→ Goal of the exercise: After locating the line with "You are a GUI" below, output it and each following line exactly, stopping after the line with "Task: Add Edler EWF6031 to favorites". No pictures.

[Stored items]
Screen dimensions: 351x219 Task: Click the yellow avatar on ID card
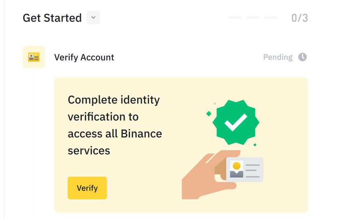237,166
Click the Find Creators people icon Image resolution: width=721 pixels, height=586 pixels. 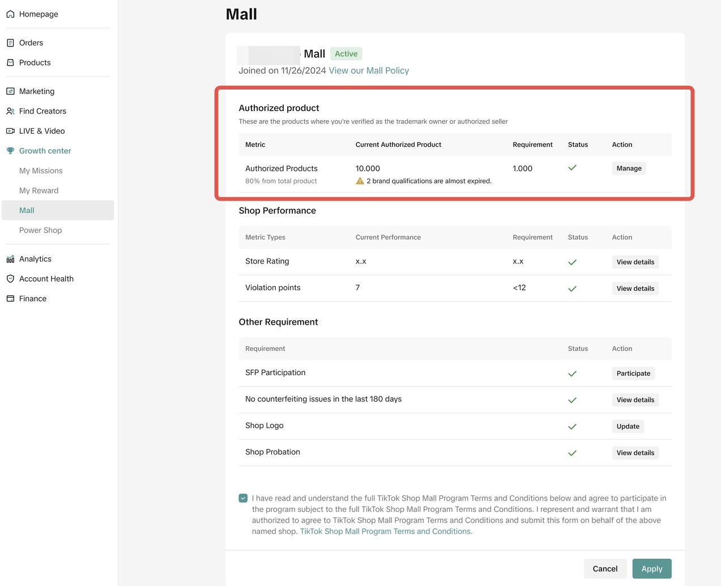click(x=10, y=111)
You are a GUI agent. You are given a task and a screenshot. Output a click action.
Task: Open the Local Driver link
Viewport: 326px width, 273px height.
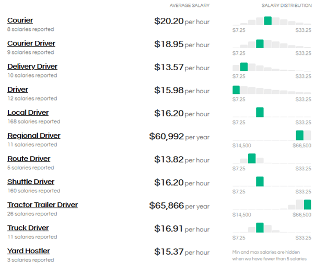tap(28, 113)
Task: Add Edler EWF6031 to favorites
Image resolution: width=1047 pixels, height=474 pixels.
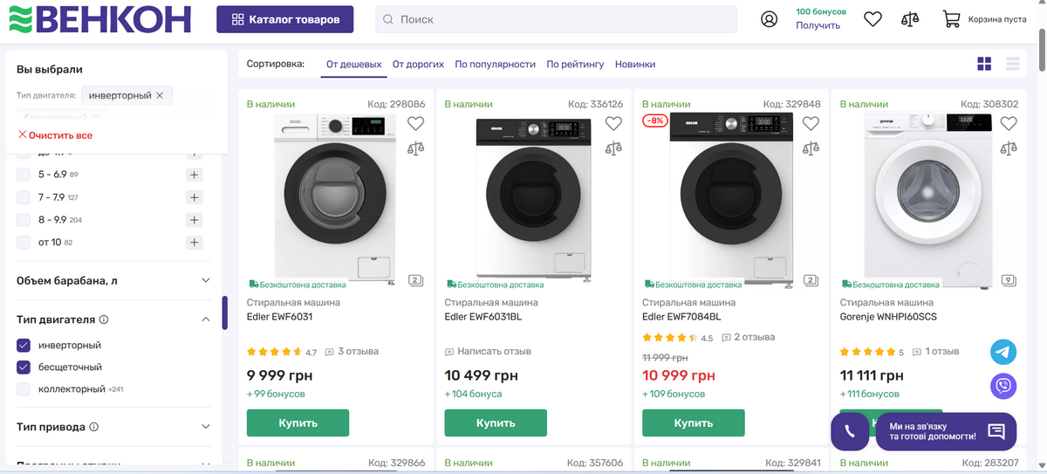Action: point(415,124)
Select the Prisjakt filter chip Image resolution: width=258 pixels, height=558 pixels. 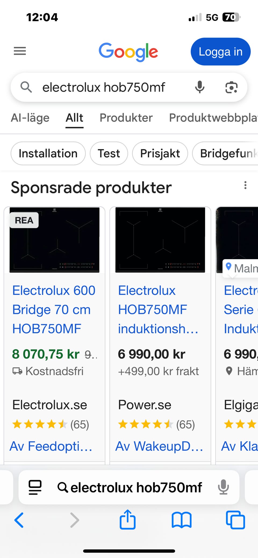(160, 154)
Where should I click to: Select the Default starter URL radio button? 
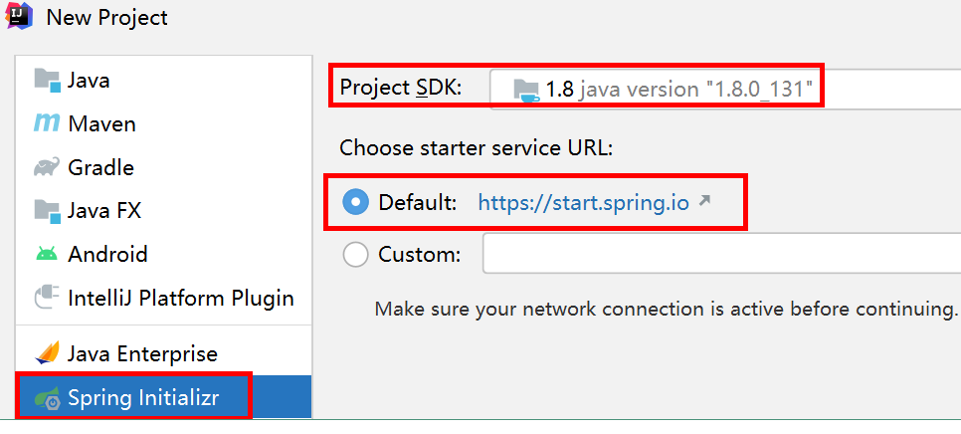click(x=355, y=202)
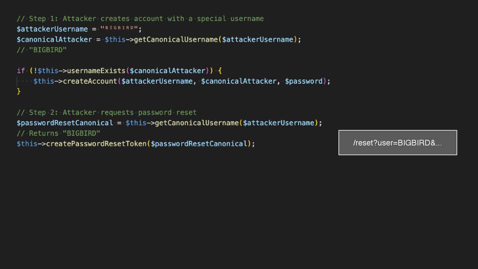The width and height of the screenshot is (478, 269).
Task: Click the opening curly brace after the if condition
Action: coord(220,71)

→ Solution to the exercise:
You are a GUI agent. You are given a task and a screenshot. Output a click action.
Task: Open the Local Driver link
Viewport: 326px width, 273px height.
tap(28, 113)
Task: Add Edler EWF6031 to favorites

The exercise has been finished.